Cost varies depending on which option you choose. Low-dose atropine drops are relatively inexpensive and are subsidised under government health schemes in Singapore. Orthokeratology lenses are more expensive (typically SGD 100–200 per month depending on the clinic and lens type). DIMS/HAL spectacle lenses are more expensive than standard spectacles but less costly than ortho-K. Many parents find myopia control a worthwhile investment given the long-term consequences of untreated high myopia.
What if my child has already reached −6.00 myopia? Is it too late for myopia control?
It is not ideal—ideally myopia control is initiated before reaching high myopia levels.

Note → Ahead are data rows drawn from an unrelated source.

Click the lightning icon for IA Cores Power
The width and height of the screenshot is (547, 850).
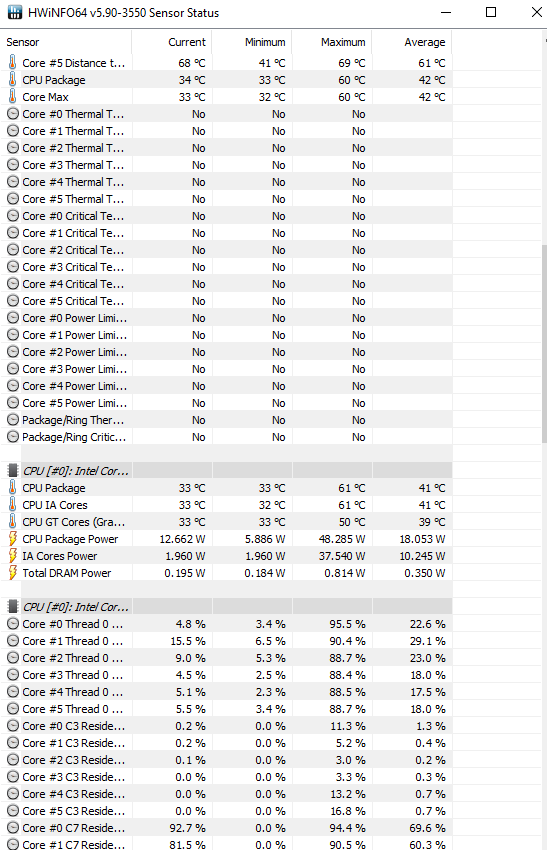(x=12, y=556)
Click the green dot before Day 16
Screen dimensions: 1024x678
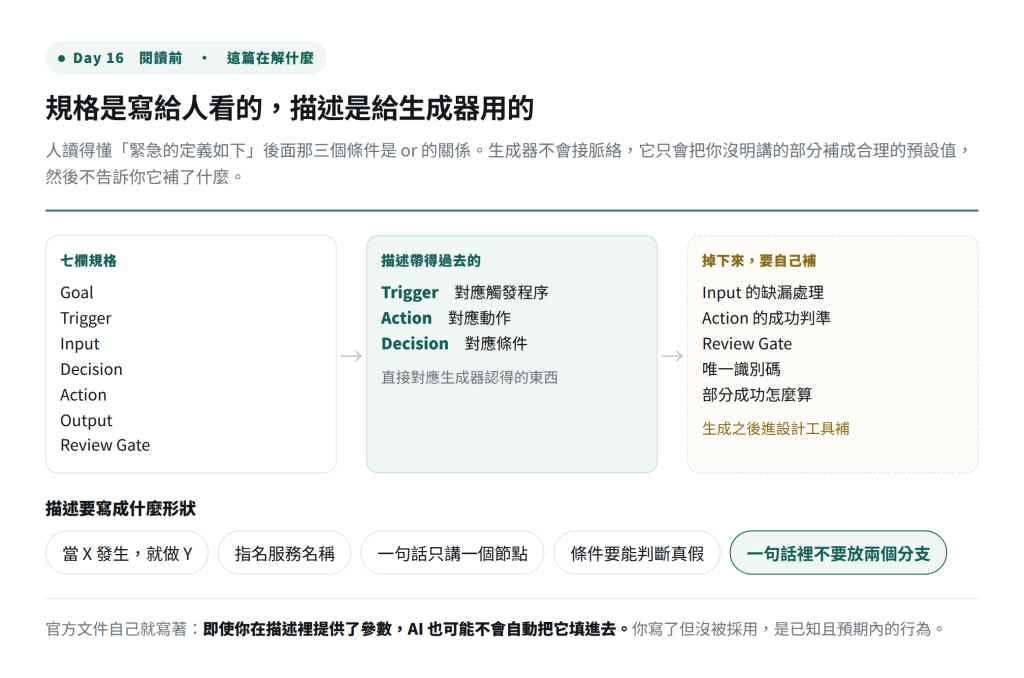[61, 58]
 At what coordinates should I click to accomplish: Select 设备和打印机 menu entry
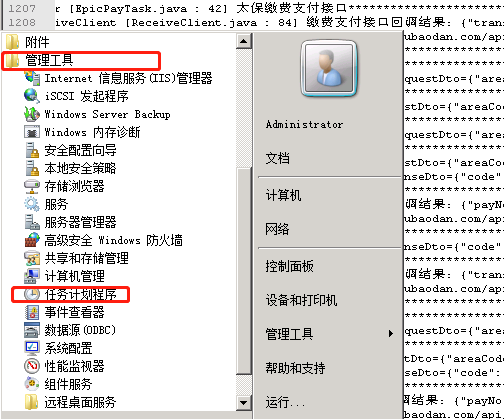coord(301,300)
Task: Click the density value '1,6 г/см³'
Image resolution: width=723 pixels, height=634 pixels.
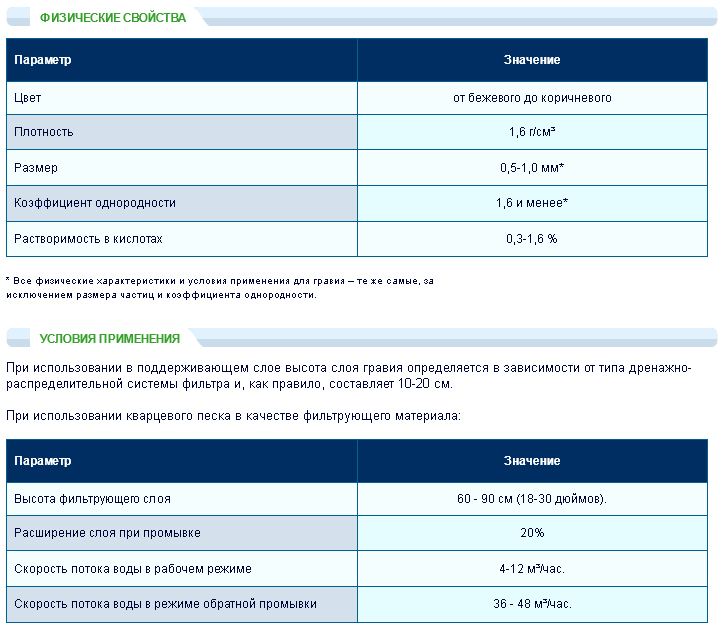Action: (x=532, y=132)
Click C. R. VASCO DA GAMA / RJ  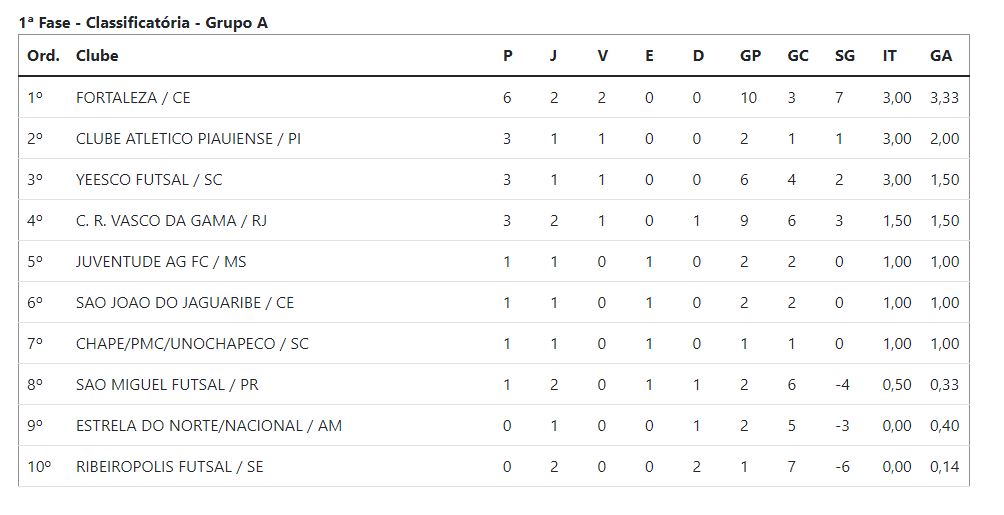point(171,221)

However, myopia can continue to progress even after −6.00, particularly in adolescents. Slowing progression from −6.00 to −7.00 or −8.00 is still valuable; it reduces the final prescription and limits total axial elongation. In this case, starting myopia control immediately is important, and baseline retinal assessment by a vitreoretinal specialist to check for early structural complications is essential.
Can myopia be reversed or cured?
No. Once the eye has elongated, that physical change cannot be reversed by current treatments. LASIK and other refractive surgeries correct the focusing error (so the child can see clearly without glasses), but they do not reduce axial length or reverse the structural vulnerability of the myopic eye. The goal of myopia control is to slow or limit progression, not to reverse existing myopia. This is why early intervention is so important—you want to prevent the eye from elongating excessively in the first place.